I once worked on a project developing mission critical emergency radio communications infrastructure. One of my testers noticed a barely audible ticking sound in the audio output of a prototype radio. To be honest, I couldn’t hear it, but when we hooked the device up to a scope, an anomalous signal was definitely there… We decided to investigate further…
It turned out that the digital signal processor in the device was periodically losing synchronization with the control software. Goodness knows how this would have manifested in the field, but lets just say absolutely no one was prepared to take the risk of going to market until it was fixed.
Yikes.
I guess the point as it relates to your post is – all our scripted tests were passing. There was no functional issue. As far as we could tell we had a fully featured working prototype. It would have been easy to ignore this issue, and if our mindset had been different and we were just ticking boxes – we could have let it slide. But by this stage exploratory testing was a big part of our process, and we encouraged active investigation. So we caught it
Definitely good of you to get your car checked!!
I also noticed on LinkedIn (5th Feb) that there was an issue with profile pictures not being shown. Not just mine, but people in my messages & network as well.
I emailed support to let them know, but by the time they tested it everything was working. It was working by then on my end, too. Their reply to my email suggested I try a few things, telling me what browsers they support, not to use incognito mode, etc. But the fact is, I’d been accessing LinkedIn every day from the same computer, same browser, without the issue happening… So, not a browser/device issue.
Anyway, was interesting to note around the same time you saw the ‘names missing’ bug!! Wonder what’s going on at LinkedIn… hopefully it is being looked into!!
And, on another note, my oven has been very occasionally not heating up. The gas works, the power is on, I think the ‘heating element’ is not reaching the required temperature to ignite the gas. This seems to be one of the first things that fails with this type of oven, from my research. It has happened about 5 times, but after 24 hours the oven is working again, so I never bothered my landlord. Until last week, when it wouldn’t heat up 2 days in a row.

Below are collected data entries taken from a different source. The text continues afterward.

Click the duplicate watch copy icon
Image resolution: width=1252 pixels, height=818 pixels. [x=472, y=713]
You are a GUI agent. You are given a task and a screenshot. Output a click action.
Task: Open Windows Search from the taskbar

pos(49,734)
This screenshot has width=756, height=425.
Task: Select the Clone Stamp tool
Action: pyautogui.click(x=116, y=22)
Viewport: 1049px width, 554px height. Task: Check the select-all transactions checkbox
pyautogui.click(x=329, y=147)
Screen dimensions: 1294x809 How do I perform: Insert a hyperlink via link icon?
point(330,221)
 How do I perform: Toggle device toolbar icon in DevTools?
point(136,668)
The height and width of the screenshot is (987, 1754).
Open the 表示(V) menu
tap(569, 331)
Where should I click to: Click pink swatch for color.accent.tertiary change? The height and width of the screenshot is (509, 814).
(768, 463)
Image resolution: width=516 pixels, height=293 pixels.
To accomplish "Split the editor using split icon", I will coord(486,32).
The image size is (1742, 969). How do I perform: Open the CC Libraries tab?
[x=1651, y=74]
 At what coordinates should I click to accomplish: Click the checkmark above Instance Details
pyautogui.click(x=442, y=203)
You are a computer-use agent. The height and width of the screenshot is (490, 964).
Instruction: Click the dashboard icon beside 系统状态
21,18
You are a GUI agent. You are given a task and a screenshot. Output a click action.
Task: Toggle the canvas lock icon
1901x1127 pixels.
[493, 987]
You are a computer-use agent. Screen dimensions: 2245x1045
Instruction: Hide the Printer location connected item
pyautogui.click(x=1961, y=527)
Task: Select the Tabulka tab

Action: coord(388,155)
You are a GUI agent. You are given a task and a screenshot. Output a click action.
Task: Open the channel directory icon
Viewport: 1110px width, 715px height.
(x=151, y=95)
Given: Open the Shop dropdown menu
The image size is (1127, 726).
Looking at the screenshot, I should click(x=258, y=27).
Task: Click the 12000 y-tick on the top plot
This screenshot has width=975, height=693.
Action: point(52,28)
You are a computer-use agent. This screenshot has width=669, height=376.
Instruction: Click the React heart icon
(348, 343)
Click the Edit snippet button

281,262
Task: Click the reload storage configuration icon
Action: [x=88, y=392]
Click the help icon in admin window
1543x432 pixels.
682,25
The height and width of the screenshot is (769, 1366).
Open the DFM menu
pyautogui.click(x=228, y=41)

Then, when the landlords came over to check it out, it worked of course (which is what I suspected it would do!). They probably felt I was wasting their time… at least they said if it happens again, text them so they can check it out. They will buy me a new oven rather than replacing the part, if it keeps malfunctioning. Very annoying to know there is a problem but not able to ‘prove’ it at the time I need to show it’s real!